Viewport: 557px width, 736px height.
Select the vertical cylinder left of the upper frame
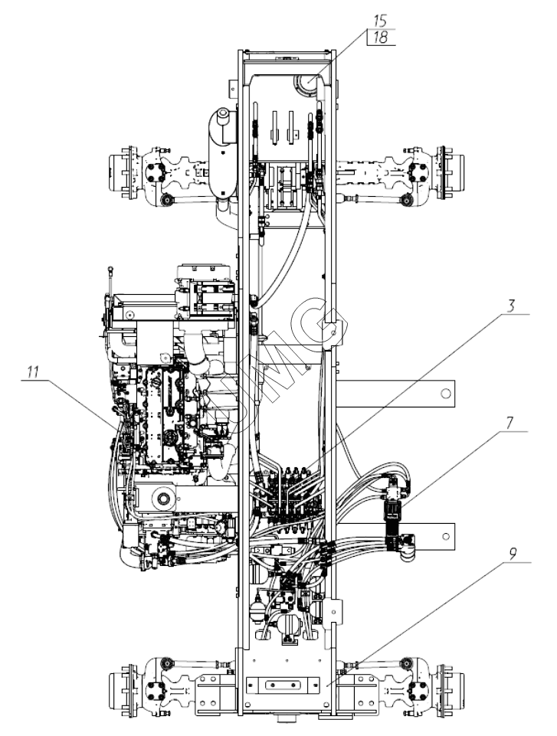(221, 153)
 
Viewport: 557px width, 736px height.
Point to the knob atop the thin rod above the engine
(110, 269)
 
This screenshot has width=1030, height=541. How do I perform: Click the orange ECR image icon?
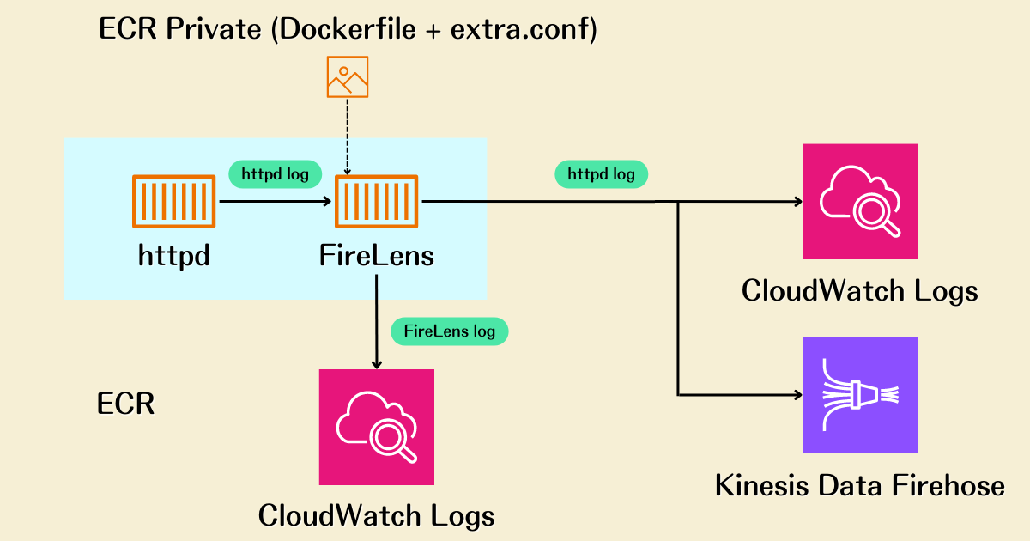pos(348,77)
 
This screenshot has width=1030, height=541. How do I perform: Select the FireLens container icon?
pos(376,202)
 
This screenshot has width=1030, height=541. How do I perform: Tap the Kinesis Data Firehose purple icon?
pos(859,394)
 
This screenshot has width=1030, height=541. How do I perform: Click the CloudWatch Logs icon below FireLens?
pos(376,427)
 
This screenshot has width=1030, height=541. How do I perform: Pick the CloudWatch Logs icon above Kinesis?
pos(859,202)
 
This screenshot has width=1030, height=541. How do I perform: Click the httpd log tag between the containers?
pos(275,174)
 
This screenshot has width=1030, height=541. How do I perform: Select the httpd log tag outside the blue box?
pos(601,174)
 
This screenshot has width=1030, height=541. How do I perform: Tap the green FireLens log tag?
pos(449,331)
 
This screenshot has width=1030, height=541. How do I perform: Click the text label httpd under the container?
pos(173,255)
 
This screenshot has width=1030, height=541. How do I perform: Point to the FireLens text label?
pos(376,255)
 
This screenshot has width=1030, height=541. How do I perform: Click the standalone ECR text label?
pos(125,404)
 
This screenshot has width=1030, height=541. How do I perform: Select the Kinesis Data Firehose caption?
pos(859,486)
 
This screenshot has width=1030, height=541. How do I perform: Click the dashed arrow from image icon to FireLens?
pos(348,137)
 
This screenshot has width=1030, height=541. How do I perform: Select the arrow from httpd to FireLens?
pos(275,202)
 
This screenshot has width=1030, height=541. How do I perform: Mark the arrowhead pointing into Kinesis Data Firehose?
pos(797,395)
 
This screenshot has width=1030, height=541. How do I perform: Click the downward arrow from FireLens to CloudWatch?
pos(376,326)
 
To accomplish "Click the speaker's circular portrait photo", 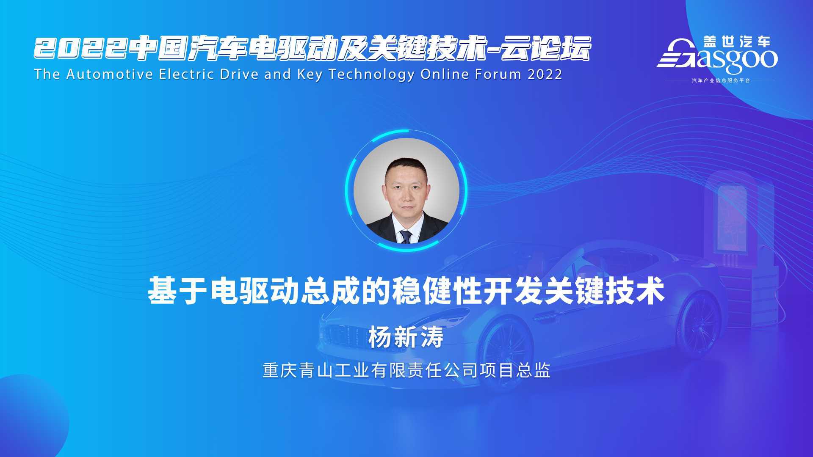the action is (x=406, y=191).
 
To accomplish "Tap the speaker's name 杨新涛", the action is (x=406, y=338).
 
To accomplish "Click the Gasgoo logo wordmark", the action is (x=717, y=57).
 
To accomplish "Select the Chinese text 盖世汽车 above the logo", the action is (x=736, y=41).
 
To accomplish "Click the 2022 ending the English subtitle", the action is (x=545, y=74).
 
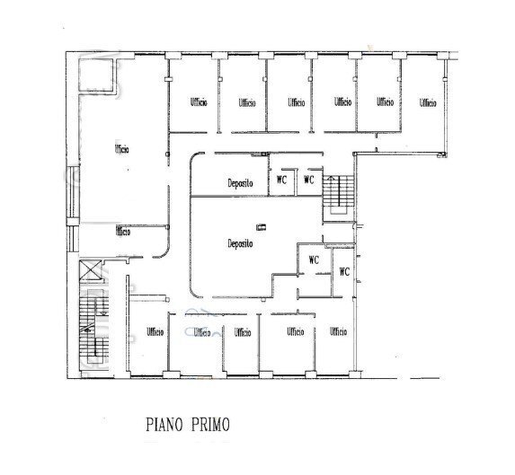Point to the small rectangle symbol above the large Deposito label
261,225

--

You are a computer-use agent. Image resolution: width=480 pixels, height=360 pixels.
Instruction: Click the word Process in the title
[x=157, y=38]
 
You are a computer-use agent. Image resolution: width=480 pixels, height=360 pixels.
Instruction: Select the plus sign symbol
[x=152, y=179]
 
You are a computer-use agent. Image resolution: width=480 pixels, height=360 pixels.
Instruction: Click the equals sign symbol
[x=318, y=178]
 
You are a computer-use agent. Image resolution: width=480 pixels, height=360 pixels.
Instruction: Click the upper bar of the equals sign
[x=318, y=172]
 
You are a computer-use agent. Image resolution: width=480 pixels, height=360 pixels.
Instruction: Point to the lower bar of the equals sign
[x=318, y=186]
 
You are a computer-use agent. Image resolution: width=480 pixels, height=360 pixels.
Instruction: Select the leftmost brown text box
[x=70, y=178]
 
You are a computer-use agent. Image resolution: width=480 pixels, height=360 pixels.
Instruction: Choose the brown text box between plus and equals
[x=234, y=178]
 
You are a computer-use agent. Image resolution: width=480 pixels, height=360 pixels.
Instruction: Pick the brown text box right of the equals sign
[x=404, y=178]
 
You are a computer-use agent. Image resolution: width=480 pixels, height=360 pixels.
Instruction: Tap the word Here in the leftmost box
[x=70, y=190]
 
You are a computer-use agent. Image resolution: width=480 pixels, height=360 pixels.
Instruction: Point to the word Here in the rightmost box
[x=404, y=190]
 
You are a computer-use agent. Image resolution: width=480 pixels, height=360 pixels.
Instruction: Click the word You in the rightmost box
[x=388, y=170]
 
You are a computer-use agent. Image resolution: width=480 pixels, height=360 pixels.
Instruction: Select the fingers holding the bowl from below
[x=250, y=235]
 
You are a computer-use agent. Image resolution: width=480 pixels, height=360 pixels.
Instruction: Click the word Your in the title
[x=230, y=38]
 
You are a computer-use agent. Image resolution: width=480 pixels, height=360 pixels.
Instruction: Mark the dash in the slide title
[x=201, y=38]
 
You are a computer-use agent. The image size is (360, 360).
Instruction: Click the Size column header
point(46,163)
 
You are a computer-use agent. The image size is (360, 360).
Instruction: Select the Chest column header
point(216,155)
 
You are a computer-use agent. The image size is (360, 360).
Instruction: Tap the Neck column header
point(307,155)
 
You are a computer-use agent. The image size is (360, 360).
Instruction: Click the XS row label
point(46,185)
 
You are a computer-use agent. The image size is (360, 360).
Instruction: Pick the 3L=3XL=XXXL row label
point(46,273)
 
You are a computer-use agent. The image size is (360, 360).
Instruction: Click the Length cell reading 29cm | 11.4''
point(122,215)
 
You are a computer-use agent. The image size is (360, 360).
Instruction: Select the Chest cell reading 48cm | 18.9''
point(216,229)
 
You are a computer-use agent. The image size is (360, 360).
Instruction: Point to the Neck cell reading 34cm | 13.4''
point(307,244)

* * *

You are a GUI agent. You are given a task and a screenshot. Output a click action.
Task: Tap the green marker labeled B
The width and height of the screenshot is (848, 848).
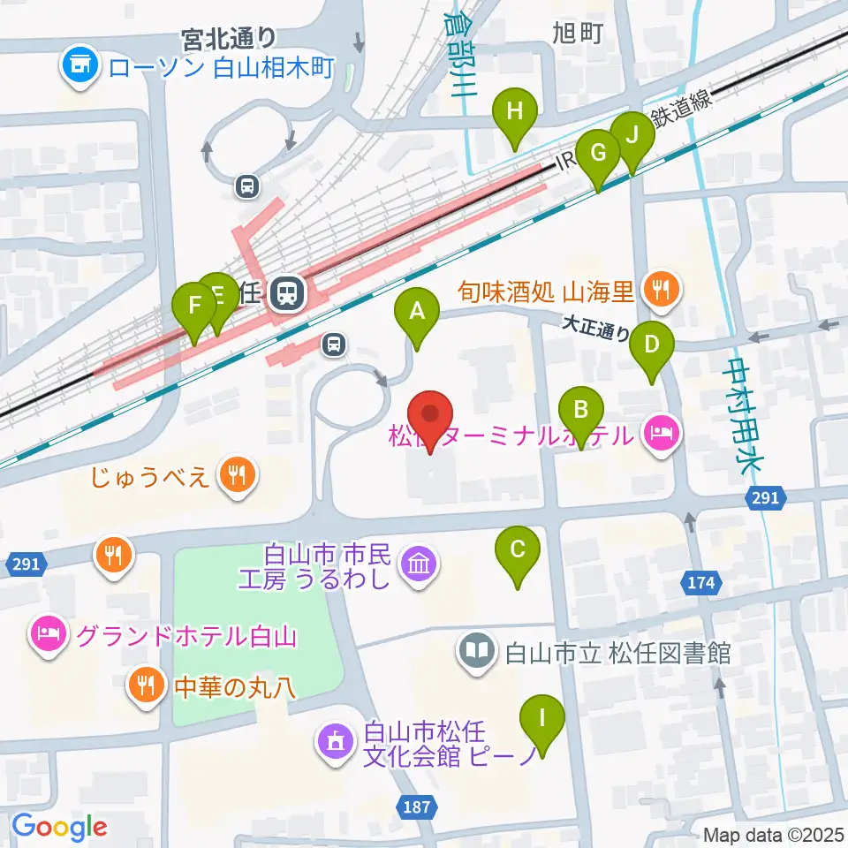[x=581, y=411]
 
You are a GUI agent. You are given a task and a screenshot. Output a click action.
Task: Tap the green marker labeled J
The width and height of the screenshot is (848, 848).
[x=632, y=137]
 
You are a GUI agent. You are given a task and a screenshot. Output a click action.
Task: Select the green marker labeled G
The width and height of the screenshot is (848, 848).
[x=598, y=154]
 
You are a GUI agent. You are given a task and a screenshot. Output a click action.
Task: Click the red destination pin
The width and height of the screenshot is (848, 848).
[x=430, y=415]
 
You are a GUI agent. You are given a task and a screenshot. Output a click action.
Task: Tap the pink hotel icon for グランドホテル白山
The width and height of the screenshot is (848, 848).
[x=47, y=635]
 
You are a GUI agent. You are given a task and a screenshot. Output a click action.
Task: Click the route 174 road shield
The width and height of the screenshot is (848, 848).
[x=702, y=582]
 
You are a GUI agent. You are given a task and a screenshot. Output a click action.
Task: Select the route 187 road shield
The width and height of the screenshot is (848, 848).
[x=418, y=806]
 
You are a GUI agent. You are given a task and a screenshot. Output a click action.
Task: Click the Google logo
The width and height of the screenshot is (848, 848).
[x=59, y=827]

### [Exercise requirements]
Revise the items from the line containing "ECR text label?" through the line containing "pos(376,326)", changing every "Click" to "Press" and leaving everything else untouched. Give back only those lines.

### [Written solution]
This screenshot has width=1030, height=541. How do I perform: Press the standalone ECR text label?
pos(125,404)
 
This screenshot has width=1030, height=541. How do I perform: Select the Kinesis Data Firehose caption?
pos(859,486)
 
This screenshot has width=1030, height=541. How do I perform: Press the dashed arrow from image icon to FireLens?
pos(348,137)
 
This screenshot has width=1030, height=541. How do I perform: Select the arrow from httpd to FireLens?
pos(275,202)
 
This screenshot has width=1030, height=541. How do I perform: Mark the arrowhead pointing into Kinesis Data Firehose?
pos(797,395)
 
This screenshot has width=1030, height=541. How do I perform: Press the downward arrow from FireLens to CloudWatch?
pos(376,326)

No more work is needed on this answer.